On Monday, European stock indexes experienced a decline, contrasting with a pullback in oil prices from recent gains, as markets approached the Israel-Hamas war situation with caution, fully aware of the potential financial repercussions it might bring.
Israeli Prime Minister Benjamin Netanyahu, on Sunday, made a resolute vow to “demolish Hamas,” as Israeli forces prepared to enter the Gaza Strip to pursue Hamas militants responsible for a deadly rampage on October 7th, which claimed the lives of 1,300 people, marking the worst attack on civilians in Israel’s history.
Last week, oil prices had risen as investors factored in the possibility of an escalation in the world’s primary oil-producing region. Consequently, U.S. Treasuries and gold prices surged as traders sought refuge in safe-haven assets.
Traders are currently keeping a vigilant eye on the situation to see if it draws other nations into the conflict, a development that would further elevate oil prices and deliver a fresh blow to the global economy.
Iran, in particular, declared on Sunday that its armed forces would not engage militarily with Israel unless provoked by an attack on its interests or citizens.
At 0823 GMT, the MSCI World Equity Index had slipped by 0.2% on the day. European stock indexes were also in the red, with the STOXX 600 down by 0.2% and London’s FTSE 100 down by 0.1%.
Oil prices, after a notable surge last week, showed signs of easing.
Brent futures were down by 59 cents or 0.65%, settling at $90.3 per barrel. U.S. West Texas Intermediate (WTI) crude also fell by 0.7% or 59 cents, reaching $87.06 a barrel.

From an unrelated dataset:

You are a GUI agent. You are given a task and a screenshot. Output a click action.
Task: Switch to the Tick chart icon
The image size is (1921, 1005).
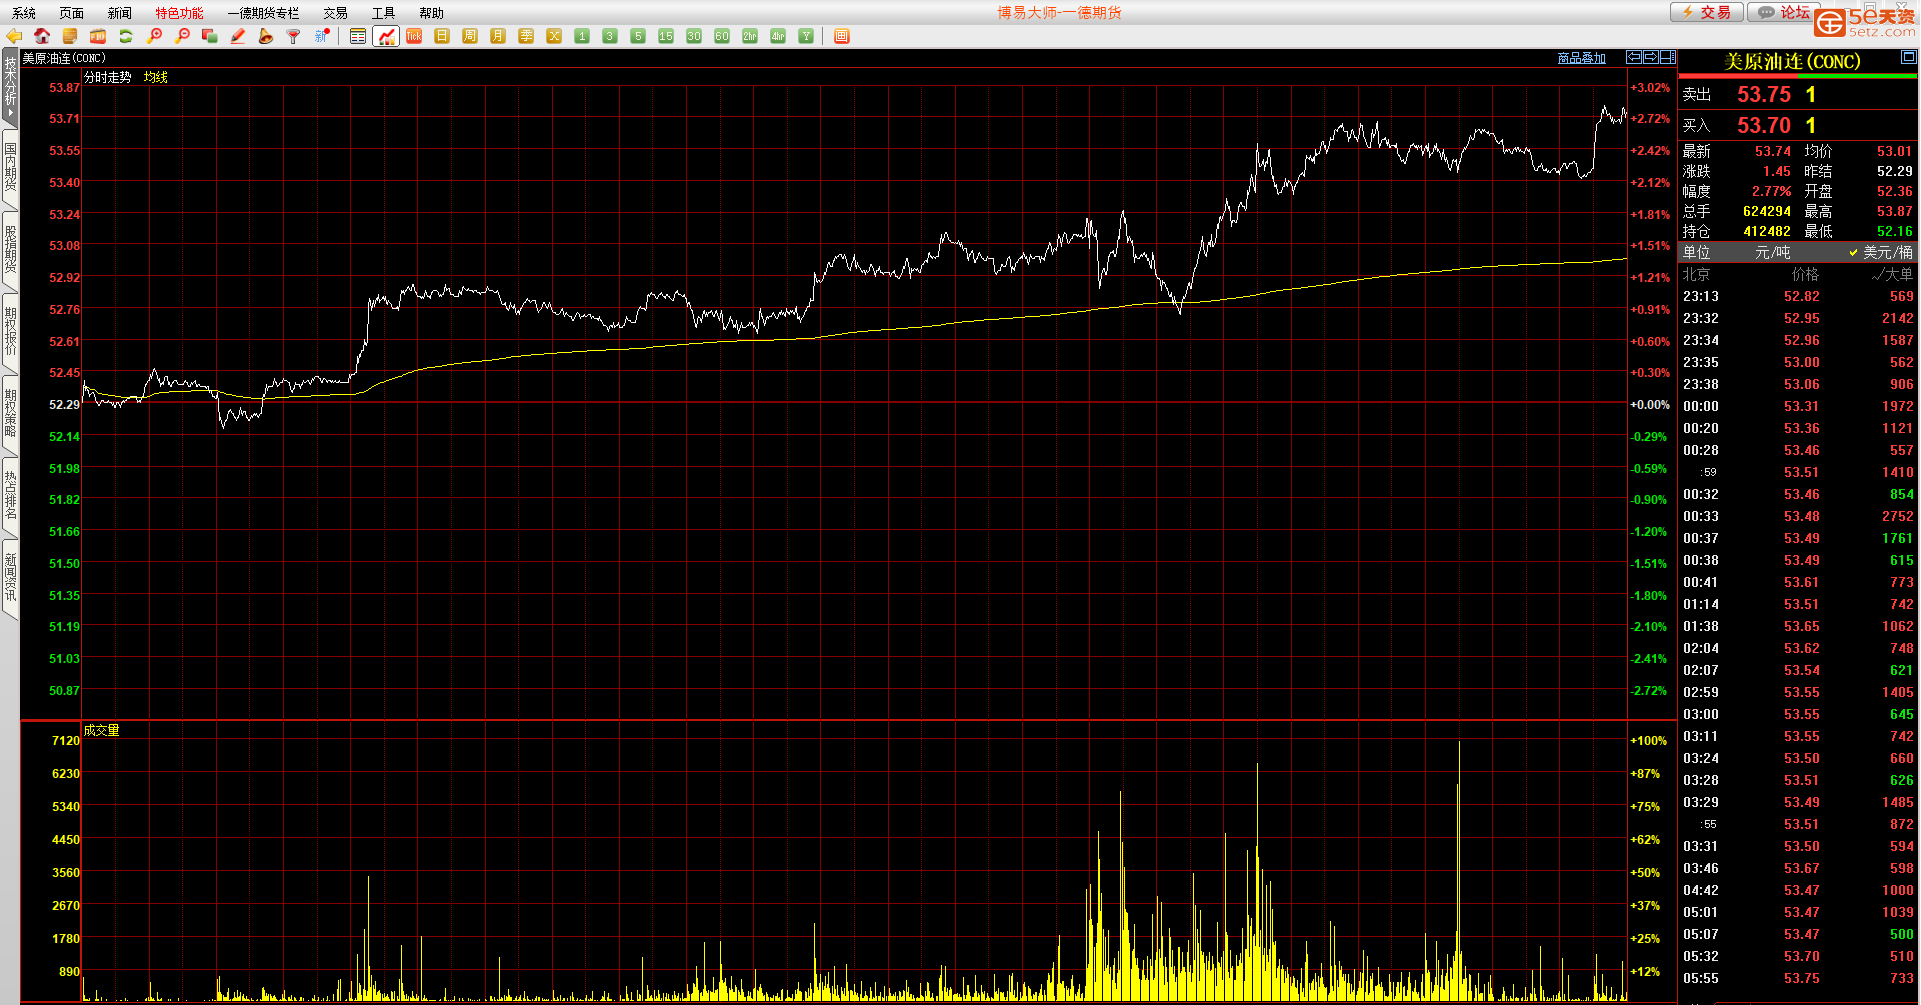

Fiona Cincotta, senior markets analyst at City Index, remarked, “What the market will be looking for in order for the mood to improve would be any sort of de-escalation… and on the downside, any sense that the oil-rich nations are going to be involved would be a catalyst to drive stocks lower.”
She also emphasized the significance of further comments from Iran in this context.
Senior U.S. officials warned of the potential for the war to escalate into a broader conflict in the Middle East.
U.S. Secretary of State Antony Blinken had been actively engaging with regional nations in an effort to contain the spread of the conflict.
Prior to the attack by Hamas, market sentiment had been influenced by the global economy and the belief that the U.S. Federal Reserve was planning to maintain higher interest rates for an extended period.
However, these narratives, along with upcoming company earnings reports, have been overshadowed by the prevailing geopolitical concerns.
Benchmark 10-year U.S. Treasury yields experienced a slight uptick to 4.6872% after a more than 8 basis point decline on Friday due to increased demand for the safety of bonds.
European government bond yields also rose, as European Central Bank officials expressed concerns about inflation.
The German 10-year yield was up by 4 basis points at 2.779%.
The U.S. dollar index saw a minor decline of 0.1% on the day, settling at 106.470. In contrast, the euro gained 0.2% against the dollar, reaching $1.0533.
The Israeli shekel hit a more than eight-year low, reflecting the uncertainty in the region. Gold, which had witnessed a $63 gain on Friday, retreated by 1% to $1,911.9 per ounce.
In summary, the ongoing Israel-Hamas conflict continues to dominate market sentiment, with oil and gold prices remaining sensitive to the evolving situation.
However, predicting potential flashpoints and scenarios remains a complex and challenging task, as highlighted by Kyle Rodda, senior financial market analyst at Capital.com.